Debt Issuance Costs – In the first quarter of 2016, the Company adopted Accounting Standards Update (ASU) 2015-03, which requires entities to present debt issuance costs related to a debt liability as a direct deduction from the carrying amount of that debt liability on the balance sheet as opposed to being presented as a deferred charge, and ASU 2015-15, which adds paragraphs to ASU 2015-03 indicating that the SEC staff would not object to an entity deferring and presenting debt issuance costs related to line of credit arrangements as an asset and subsequently amortizing the deferred debt issuance costs ratably over the term of the line of credit arrangement, regardless of whether there are any outstanding borrowings on the line of credit arrangement.

For all periods presented in this Form 10-Q for the quarter ended September 30, 2016, unamortized debt issuance costs related to the Company’s long-term debt are reported on the Consolidated Balance Sheets as a reduction of the carrying value of the related debt. Prior to adoption, the Company reported the unamortized debt issuance costs in “Other Assets” on the Consolidated Balance Sheets. The change in presentation resulted in a reduction of “Other Assets” and “Long-Term Debt” of $3.0 million and $2.9 million as of September 30, 2015 and December 31, 2015, respectively.

Recently Issued Pronouncements – In April and March 2016, the FASB issued ASU 2016-10 and ASU 2016-08, respectively. ASU 2016-10 clarifies the implementation guidance on licensing and the identification of performance obligations considerations included in ASU 2014-09. ASU 2016-08 provides amendments to clarify the implementation guidance on principal versus agent considerations included in ASU 2014-09. In August 2015, the FASB issued ASU 2015-14, which defers the effective date of ASU 2014-09. ASU 2014-09 outlines a single comprehensive model for entities to use in accounting for revenue arising from contracts with customers and supersedes most current revenue recognition guidance, including industry-specific guidance. The effective date of this pronouncement is for fiscal years beginning after December 15, 2017 with early adoption permitted as of the original effective date. The Company is evaluating the impact that this new guidance will have on the Company’s Consolidated Financial Statements.
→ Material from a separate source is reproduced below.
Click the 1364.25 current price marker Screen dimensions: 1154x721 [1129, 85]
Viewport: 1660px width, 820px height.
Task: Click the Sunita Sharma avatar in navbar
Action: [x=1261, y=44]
In March 2016, the FASB issued ASU 2016-09, which provides for improvements to employee share-based payment accounting. ASU 2016-09 is effective for fiscal years, and interim periods within those years, beginning after December 15, 2016. ASU 2016-09 simplifies several aspects of the accounting for employee share-based payment transactions, including the accounting for income taxes, forfeitures, and statutory tax withholding requirements, as well as classification in the statement of cash flows. The Company is evaluating the impact that this new guidance will have on the Company’s Consolidated Financial Statements.

In February 2016, the FASB issued ASU 2016-02, which replaces the existing guidance in Accounting Standard Codification 840, Leases. ASU 2016-02 is effective for fiscal years, and interim periods within those years, beginning after December 15, 2018. ASU 2016-02 requires a dual approach for lessee accounting under which a lessee would account for leases as finance (also referred to as capital) leases or operating leases. Both finance leases and operating leases will result in the lessee recognizing a right-of-use asset and corresponding lease liability. For finance leases the lessee would recognize interest expense and amortization of the right-of-use asset and for operating leases the lessee would recognize straight-line total lease expense. The Company is evaluating the impact that this new guidance will have on the Company’s Consolidated Financial Statements.

Other than the pronouncements discussed above, there are no recently issued pronouncements that the Company has not already adopted or that have a material impact on the Company.

Subsequent Events – The Company has evaluated all events or transactions through the date of this filing. During this period the Company did not have any material subsequent events that impacted its unaudited consolidated financial statements.